Best for sublime backcountry camping

15–25 miles (24–40km), 2–3 days, strenuous

If you’re looking for a classic multi-day backpacking trip, you can’t do better than the rugged and dramatic trip to Spanish Peaks, hidden deep in the Madison range southwest of Bozeman. A stunning group of mountain lakes gather at the base of 11,000ft (3350m) peaks, and the valleys come alive with mountain goats, deer, elk, bears, marmots and cute, rabbit-like pika.

There are dozens of gorgeous lakes to explore. The most popular route leads straight to the four Spanish Lakes, with a detour up a side valley to Mirror Lake. To expand the trek into a three-day/two-nighter, add on Jerome Rock Lakes and Lake Solitude. Alternatively, find your own unnamed tarn, set up camp for the night and watch the alpenglow climb the rock walls above.

The Spanish Peaks Trailhead is 30 miles (48km) from Bozeman, 8 miles (13km) up Spanish Creek Rd. En route, look for the grazing bison of the Flying D Ranch, owned by media mogul Ted Turner, founder of CNN.

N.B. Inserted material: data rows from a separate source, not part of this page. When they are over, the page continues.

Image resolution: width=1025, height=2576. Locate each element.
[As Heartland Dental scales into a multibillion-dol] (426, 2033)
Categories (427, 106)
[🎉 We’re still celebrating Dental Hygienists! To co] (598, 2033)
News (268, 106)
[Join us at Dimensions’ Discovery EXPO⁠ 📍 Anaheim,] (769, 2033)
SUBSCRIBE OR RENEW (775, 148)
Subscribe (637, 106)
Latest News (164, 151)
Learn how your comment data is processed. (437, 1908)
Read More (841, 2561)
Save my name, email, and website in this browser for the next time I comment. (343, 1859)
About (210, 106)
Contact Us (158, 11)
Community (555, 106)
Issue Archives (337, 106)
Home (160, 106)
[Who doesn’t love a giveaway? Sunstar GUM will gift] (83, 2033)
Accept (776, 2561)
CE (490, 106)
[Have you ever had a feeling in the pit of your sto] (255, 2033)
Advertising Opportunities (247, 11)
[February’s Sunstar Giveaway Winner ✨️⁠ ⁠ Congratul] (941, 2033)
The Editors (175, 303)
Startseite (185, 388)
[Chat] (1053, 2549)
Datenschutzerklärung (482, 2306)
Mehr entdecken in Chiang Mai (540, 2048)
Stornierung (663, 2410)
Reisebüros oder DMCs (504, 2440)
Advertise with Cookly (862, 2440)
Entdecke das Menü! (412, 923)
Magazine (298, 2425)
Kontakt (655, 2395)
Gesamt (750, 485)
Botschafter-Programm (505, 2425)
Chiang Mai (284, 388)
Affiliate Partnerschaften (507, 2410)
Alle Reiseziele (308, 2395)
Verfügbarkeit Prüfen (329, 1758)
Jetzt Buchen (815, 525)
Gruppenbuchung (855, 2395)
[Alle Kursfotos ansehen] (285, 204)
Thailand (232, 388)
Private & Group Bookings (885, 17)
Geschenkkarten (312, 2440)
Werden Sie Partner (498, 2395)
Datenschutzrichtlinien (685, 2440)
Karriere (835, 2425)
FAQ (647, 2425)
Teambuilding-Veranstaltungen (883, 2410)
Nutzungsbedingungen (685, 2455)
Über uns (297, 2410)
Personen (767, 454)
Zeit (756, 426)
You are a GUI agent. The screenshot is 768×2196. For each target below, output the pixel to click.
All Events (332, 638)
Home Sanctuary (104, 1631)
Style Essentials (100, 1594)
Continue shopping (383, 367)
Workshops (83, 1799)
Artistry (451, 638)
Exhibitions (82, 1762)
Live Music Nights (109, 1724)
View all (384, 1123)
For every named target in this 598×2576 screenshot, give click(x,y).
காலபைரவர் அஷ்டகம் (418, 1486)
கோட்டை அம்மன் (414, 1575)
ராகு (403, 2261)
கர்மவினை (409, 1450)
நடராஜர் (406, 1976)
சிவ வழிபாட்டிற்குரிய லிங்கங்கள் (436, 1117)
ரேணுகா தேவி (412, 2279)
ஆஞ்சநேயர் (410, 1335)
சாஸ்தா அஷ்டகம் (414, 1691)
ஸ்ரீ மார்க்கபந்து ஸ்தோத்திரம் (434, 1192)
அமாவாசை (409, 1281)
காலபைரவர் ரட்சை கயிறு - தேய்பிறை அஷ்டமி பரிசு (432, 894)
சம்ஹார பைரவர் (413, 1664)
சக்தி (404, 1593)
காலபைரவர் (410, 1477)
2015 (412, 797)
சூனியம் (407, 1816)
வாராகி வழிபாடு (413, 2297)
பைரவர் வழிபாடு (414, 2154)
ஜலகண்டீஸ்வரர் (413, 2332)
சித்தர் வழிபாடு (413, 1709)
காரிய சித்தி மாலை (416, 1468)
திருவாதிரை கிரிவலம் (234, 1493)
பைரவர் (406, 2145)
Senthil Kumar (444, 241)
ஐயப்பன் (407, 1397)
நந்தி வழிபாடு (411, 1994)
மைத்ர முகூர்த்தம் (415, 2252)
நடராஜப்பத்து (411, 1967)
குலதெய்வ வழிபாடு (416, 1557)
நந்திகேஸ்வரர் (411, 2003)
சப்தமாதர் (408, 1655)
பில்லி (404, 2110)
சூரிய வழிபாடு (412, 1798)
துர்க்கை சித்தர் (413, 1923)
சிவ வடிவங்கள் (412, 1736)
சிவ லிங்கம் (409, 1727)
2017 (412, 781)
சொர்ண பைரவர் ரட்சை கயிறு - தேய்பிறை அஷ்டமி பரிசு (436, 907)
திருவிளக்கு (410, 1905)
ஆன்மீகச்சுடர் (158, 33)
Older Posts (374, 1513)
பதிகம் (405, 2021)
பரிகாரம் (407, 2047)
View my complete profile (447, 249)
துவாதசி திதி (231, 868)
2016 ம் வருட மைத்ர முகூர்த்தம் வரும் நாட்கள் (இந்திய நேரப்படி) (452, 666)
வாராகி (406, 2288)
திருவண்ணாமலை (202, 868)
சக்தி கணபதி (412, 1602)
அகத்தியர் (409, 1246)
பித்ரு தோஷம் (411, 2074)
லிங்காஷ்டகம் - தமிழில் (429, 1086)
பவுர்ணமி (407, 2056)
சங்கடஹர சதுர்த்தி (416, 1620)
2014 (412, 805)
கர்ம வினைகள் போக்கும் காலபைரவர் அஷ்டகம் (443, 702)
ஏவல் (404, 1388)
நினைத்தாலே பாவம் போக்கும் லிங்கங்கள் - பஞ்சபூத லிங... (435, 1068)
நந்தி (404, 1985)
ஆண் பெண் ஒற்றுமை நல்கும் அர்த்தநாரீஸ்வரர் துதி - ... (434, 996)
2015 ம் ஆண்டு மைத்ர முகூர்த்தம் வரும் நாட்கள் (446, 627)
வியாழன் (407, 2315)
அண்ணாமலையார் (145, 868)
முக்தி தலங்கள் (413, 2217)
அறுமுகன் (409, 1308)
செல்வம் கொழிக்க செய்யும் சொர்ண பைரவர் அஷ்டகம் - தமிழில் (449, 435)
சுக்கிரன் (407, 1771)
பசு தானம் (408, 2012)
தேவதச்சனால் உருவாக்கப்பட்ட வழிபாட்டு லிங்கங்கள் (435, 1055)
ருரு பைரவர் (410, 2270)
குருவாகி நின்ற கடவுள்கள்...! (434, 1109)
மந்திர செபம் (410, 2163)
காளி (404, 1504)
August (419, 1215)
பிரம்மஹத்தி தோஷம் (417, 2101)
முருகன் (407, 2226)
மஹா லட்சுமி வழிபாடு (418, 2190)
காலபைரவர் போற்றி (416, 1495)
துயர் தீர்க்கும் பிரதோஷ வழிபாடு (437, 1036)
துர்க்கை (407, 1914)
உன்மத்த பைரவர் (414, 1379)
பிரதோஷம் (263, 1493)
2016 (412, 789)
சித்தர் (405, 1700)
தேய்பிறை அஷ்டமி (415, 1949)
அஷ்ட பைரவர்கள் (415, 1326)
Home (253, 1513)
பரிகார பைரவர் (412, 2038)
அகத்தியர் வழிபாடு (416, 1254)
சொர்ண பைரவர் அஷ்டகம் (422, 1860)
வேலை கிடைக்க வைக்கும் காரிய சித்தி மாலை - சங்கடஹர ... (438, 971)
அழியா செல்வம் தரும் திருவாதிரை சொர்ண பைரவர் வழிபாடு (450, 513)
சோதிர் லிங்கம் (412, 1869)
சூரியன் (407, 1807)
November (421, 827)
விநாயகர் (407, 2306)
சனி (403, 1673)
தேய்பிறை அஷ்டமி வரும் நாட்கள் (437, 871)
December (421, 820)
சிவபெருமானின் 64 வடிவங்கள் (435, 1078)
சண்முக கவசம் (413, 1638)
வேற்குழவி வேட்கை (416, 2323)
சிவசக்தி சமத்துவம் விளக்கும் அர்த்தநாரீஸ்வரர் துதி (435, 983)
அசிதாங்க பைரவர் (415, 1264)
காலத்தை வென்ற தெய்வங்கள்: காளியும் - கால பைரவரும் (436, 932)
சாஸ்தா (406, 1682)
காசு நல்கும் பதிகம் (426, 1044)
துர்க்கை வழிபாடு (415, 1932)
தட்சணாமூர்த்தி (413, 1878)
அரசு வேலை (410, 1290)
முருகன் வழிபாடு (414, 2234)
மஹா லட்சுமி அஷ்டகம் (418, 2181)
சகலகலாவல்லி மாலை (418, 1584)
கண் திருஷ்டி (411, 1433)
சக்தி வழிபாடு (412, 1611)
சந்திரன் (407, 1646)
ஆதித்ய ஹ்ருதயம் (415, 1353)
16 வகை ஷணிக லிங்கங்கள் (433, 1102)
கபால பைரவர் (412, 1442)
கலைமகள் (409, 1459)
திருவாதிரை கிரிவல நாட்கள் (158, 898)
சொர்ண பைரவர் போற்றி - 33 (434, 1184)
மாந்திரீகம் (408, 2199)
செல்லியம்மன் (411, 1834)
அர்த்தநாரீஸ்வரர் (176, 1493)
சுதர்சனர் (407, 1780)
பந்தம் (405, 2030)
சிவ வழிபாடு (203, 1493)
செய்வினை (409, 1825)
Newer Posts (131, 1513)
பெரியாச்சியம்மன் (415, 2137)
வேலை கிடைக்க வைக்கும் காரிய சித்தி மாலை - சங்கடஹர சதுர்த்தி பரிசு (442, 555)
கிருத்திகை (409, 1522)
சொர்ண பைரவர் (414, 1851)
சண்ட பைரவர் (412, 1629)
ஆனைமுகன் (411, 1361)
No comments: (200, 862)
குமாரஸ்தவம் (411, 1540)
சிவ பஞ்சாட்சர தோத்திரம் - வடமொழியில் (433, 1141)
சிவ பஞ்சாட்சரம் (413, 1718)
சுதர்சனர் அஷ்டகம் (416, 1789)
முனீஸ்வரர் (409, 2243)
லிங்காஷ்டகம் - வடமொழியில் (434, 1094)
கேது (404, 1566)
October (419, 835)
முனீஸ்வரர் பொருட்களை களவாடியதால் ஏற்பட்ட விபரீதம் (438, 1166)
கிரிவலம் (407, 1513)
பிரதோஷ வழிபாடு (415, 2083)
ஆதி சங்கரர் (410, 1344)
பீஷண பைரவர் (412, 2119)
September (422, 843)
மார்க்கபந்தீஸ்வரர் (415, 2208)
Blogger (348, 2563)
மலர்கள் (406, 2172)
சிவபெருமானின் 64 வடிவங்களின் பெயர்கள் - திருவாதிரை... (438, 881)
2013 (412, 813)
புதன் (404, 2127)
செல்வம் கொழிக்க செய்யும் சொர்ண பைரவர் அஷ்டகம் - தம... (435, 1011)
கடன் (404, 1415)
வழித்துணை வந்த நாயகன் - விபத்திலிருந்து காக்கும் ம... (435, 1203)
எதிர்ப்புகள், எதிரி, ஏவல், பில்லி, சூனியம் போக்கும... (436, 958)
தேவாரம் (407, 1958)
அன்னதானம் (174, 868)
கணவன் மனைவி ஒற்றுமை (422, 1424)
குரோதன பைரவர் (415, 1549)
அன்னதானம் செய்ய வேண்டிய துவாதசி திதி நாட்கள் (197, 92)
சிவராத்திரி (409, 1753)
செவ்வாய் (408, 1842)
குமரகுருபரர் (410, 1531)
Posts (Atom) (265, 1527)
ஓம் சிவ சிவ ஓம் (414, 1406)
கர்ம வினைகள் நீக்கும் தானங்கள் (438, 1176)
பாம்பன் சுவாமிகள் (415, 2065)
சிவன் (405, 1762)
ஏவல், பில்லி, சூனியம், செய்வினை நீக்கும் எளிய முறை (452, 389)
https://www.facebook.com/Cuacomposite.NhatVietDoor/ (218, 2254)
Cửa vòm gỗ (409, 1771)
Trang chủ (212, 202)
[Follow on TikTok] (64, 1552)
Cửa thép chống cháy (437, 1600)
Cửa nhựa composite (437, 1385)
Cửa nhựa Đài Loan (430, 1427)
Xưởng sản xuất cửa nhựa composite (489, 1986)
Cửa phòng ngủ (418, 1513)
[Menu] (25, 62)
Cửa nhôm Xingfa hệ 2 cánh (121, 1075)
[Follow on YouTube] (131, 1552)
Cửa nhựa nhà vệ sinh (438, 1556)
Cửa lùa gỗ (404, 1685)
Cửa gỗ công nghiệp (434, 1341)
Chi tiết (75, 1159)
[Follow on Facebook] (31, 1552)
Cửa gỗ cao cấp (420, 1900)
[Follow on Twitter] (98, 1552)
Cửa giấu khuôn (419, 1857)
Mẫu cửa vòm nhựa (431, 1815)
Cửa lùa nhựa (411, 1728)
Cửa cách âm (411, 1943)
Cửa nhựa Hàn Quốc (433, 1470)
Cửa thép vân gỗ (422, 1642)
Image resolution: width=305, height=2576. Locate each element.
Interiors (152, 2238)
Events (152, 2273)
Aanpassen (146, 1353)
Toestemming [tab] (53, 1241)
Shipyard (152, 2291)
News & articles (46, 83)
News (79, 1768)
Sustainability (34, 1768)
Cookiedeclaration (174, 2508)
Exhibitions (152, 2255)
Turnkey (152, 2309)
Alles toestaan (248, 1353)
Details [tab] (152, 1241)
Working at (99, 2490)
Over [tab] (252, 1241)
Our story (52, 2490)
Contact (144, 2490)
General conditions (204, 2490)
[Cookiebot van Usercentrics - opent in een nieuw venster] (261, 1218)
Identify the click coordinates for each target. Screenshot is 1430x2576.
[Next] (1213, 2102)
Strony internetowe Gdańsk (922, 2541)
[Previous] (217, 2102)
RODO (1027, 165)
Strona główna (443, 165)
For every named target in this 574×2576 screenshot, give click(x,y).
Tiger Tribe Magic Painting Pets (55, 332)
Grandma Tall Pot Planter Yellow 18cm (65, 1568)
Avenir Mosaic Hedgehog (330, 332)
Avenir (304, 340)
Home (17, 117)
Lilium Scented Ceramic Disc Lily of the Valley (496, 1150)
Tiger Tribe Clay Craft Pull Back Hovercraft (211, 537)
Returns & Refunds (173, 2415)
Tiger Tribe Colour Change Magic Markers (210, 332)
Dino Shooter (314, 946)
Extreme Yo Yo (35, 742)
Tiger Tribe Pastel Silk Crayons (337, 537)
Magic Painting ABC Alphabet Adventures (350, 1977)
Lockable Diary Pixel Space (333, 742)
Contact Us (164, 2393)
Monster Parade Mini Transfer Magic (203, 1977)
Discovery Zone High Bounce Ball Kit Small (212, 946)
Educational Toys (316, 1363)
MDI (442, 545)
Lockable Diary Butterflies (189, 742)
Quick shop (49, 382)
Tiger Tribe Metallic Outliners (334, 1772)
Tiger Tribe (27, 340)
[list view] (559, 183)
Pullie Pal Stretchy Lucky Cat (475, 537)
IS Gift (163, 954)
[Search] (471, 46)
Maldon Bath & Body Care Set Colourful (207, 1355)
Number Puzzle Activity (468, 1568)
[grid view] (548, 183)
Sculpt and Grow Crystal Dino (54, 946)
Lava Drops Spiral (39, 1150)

Tips for hiking in Bozeman, Montana

  • Stop in at the Custer Gallatin National Forest office in western Bozeman before a hike to get the latest information on trail closures, fire conditions and bear sightings.

  • Montana is grizzly bear country, so carry a canister of bear spray, know how to use it and have it accessible at all times on any wilderness hike.

  • Don’t worry if you don’t have all the gear – Bozeman’s outdoor gear shops sell the essentials, including bear spray, bug spray, local topo maps and hiking guidebooks.

  • Four seasons come in one day in Montana’s mountains – always pack warm clothing, a dry base layer and a sun hat.

  • Don’t rely on cell coverage in the mountains; tell someone where you are going and when you plan to be back in case anything goes wrong.